AMERICAN FARM LABOR.

Prepared under the direction of the Industrial Commission by J. R. DODGE, Expert Agent.

INTRODUCTION.

The expert agent of the Industrial Commission, Mr. J. R. Dodge, who as Statistician of the Department of Agriculture made nine national investigations of the wages of farm labor, makes the following report to the commission. It treats of the present condition of the laborer, the comparative sufficiency of his compensation, and his relative thrift and prosperity. It investigates the personnel of our farm laborers, their characteristics and tendencies, to what extent native, and the geographical distribution of the foreign element. The course of wages from the beginning of the factory era is traced, showing their changes and advance, and the effects of boom and panic periods.
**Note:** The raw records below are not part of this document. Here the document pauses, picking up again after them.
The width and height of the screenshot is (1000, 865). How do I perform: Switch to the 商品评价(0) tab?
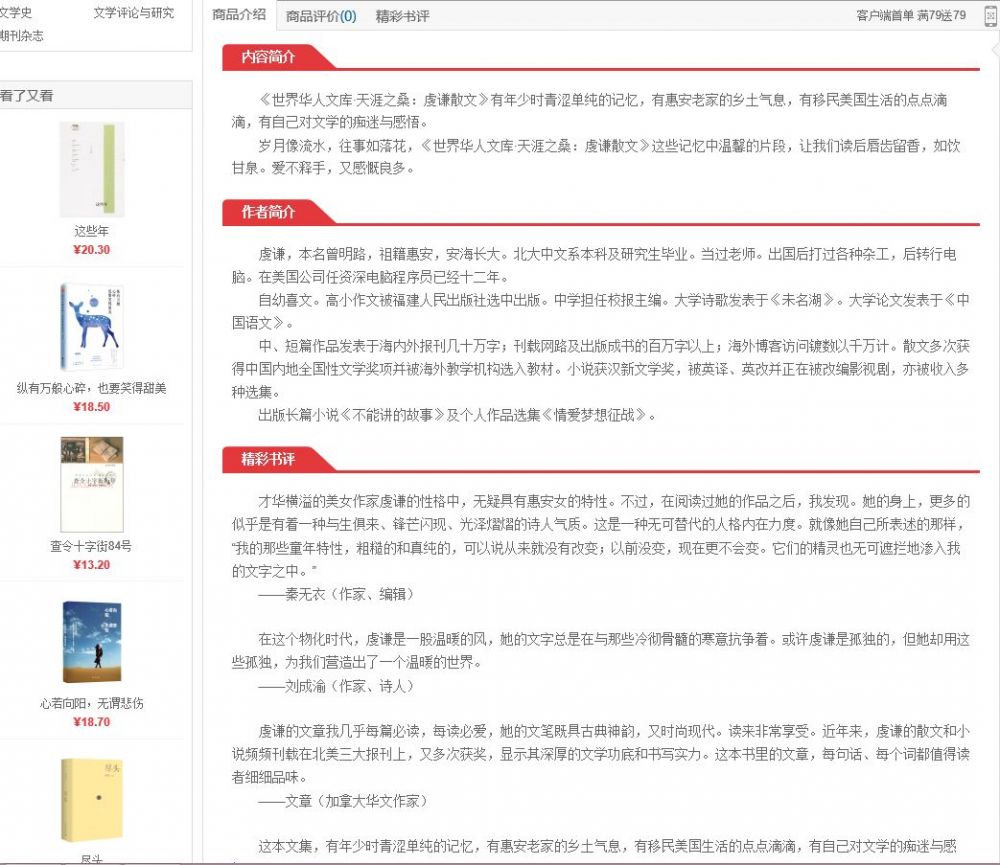pos(320,16)
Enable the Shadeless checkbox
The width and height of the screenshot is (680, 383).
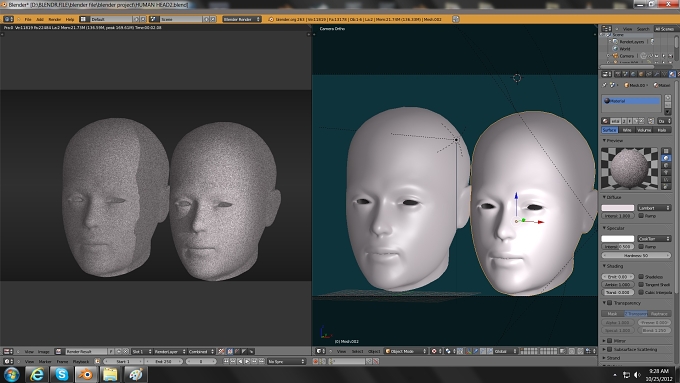(641, 277)
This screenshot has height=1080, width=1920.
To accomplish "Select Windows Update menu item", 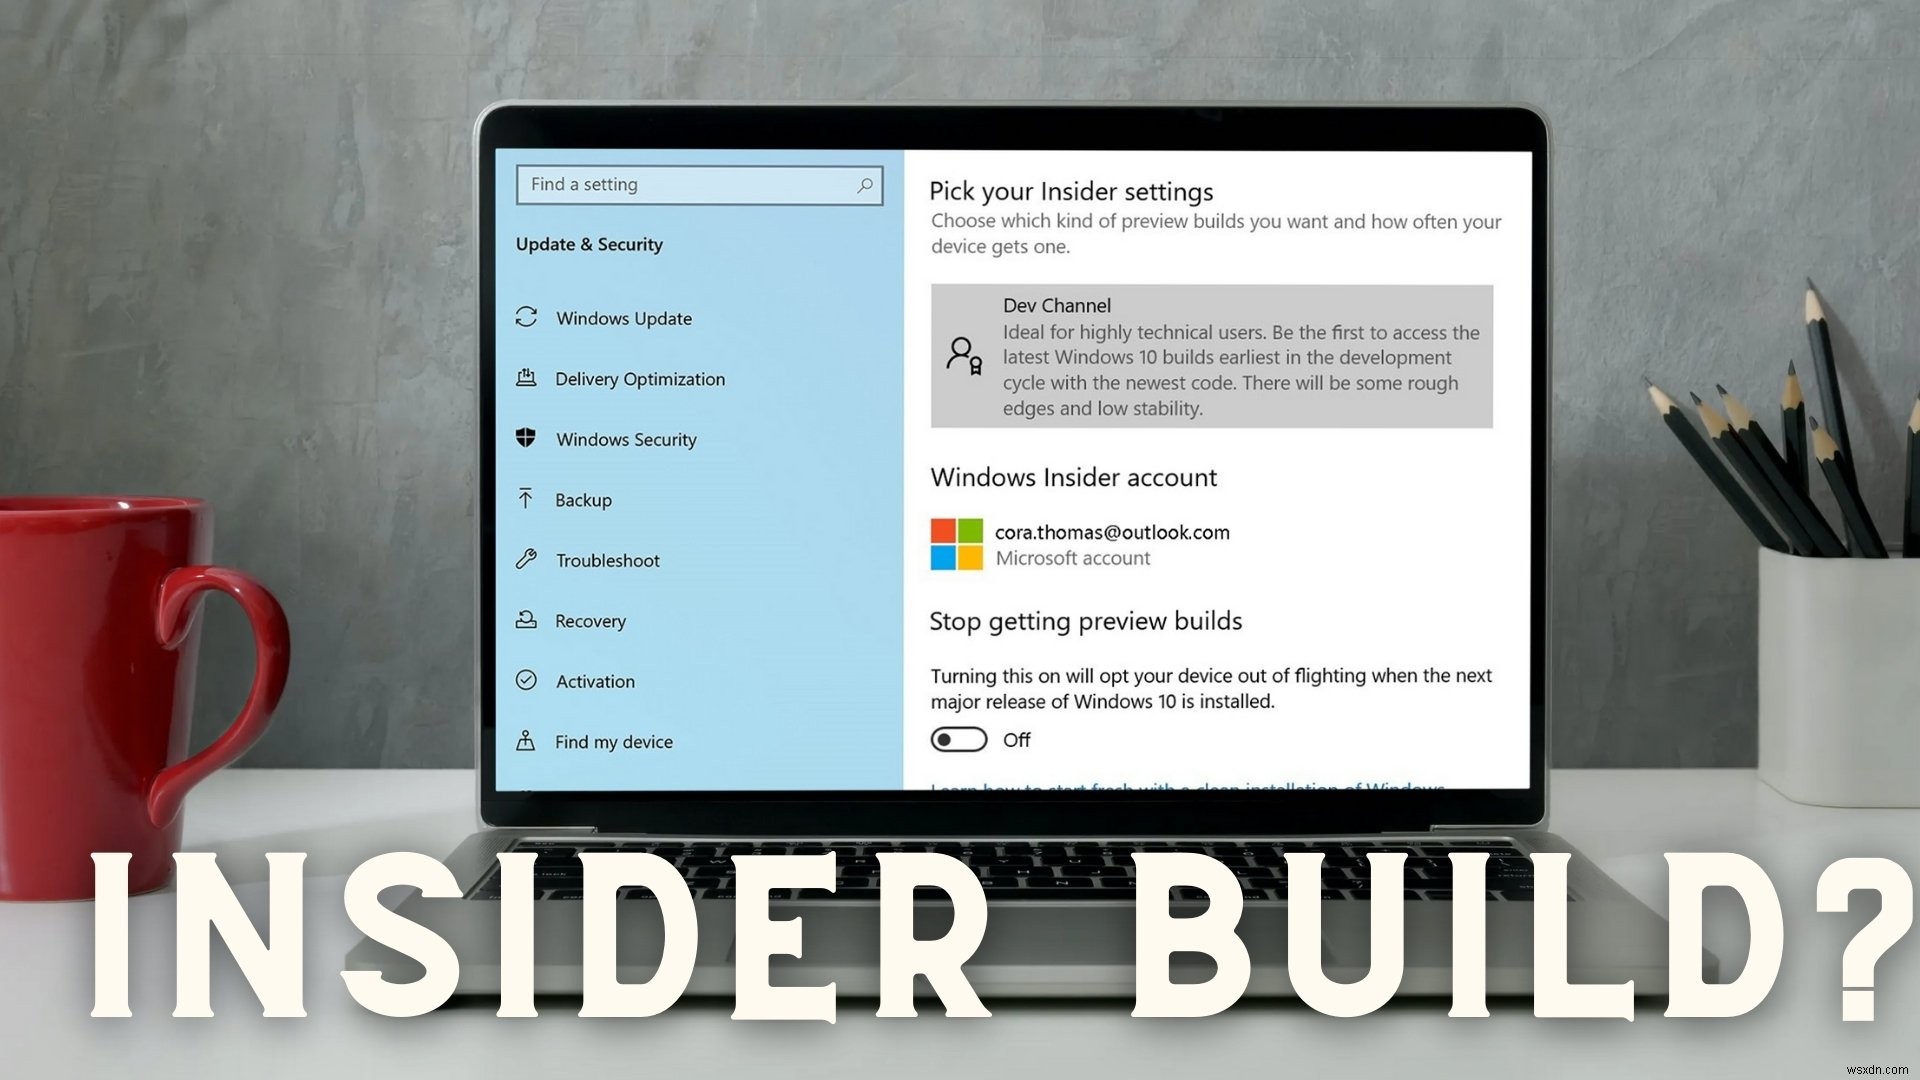I will click(624, 318).
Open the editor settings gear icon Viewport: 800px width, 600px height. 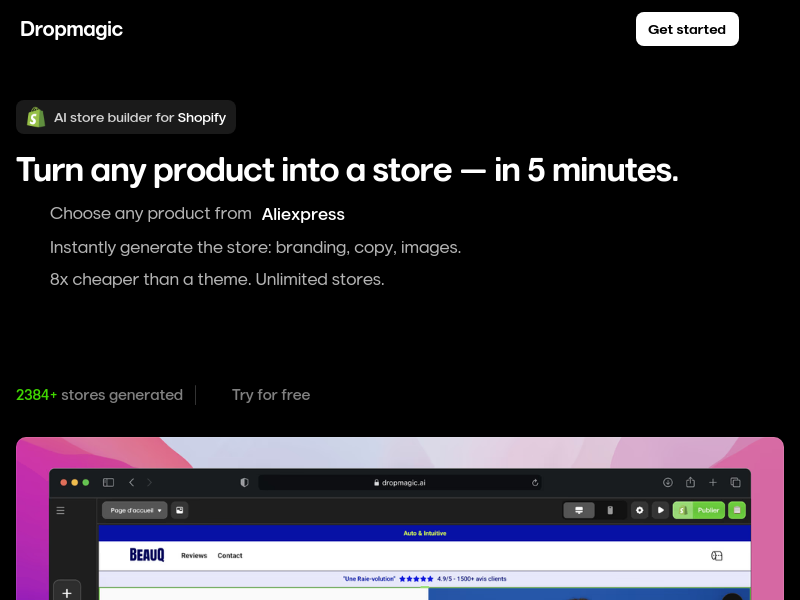[x=640, y=510]
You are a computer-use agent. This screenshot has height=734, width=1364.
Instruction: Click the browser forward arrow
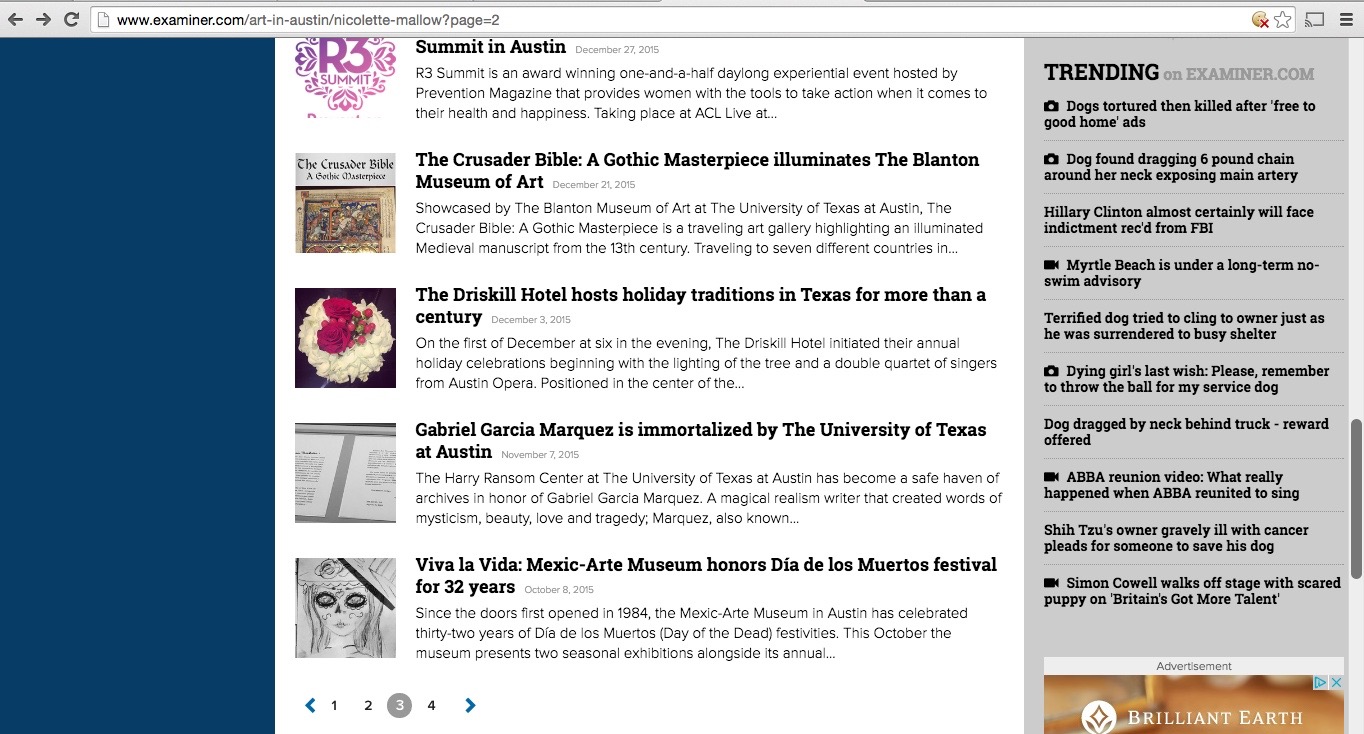(x=43, y=19)
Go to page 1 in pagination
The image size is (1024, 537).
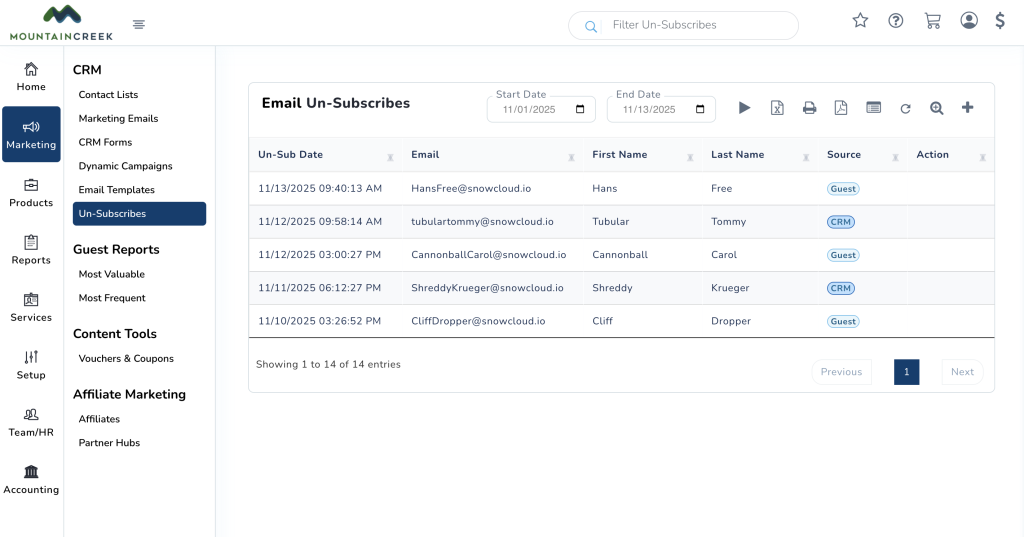pyautogui.click(x=906, y=372)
The average rate of wages is shown to have been nearly doubled in 50 years, is fully as high now as at any time in 20 years, and higher than in any other country in the world. The efficiency of the more skilled and reliable class is found to be increasing, from the influence of agricultural education, in the object lessons presented by thousands of graduates or students of colleges and dairy schools, the teaching of farmers' institutes and the agricultural press. The influence of the general use of agricultural machinery in the same direction is shown, as well as its amelioration of the drudgery of farm labor and its shortening of hours of service, while reducing the cost of production, and enabling the farmer to compete in the world's markets, increase cultivated area, and give wider employment in needed farm improvements.

The common labor of the farms, including the transient service in harvest or other operations and the less intelligent of the foreign element, does not appear to be improving in efficiency. It is less reliable and valuable than the native farm labor of a former generation.

The difference in wages between the districts where white and colored labor respectively dominate is wide. Some testimony is adduced showing improvement in efficiency in a small class of colored laborers in certain sections, while the larger portion are reported to be either standing still or retrograding. Colored labor is represented as superabundant, crowded, listless, and unambitious, lacking inducement to effort. On the other hand, it is shown that many of these laborers go from Virginia to Rhode Island and Connecticut, get $18 to $20 per month and board, giving good satisfaction to employers, and returning for the winter. They are probably of more than average reliability and efficiency, but they could not get more than half as much wages at home.

The result of the investigation, which includes the testimony of the most eminent observers and teachers of rural economy, proves conclusively that our farm laborers with apparently lower wages than persons of the same intelligence and skill receive in town employment, save more money, have more comforts and fewer anxieties, and have better opportunities to secure homes and social position. Cases are cited, as common experiences, of laborers who have gone to the towns, spent their little savings, and after years of struggle have returned to the country to recoup themselves. In addition to wages the married laborer has a house free of rent, a garden, firewood, pasturage for a cow, and other perquisites. The enterprising laborer usually becomes a tenant and afterwards a farm owner.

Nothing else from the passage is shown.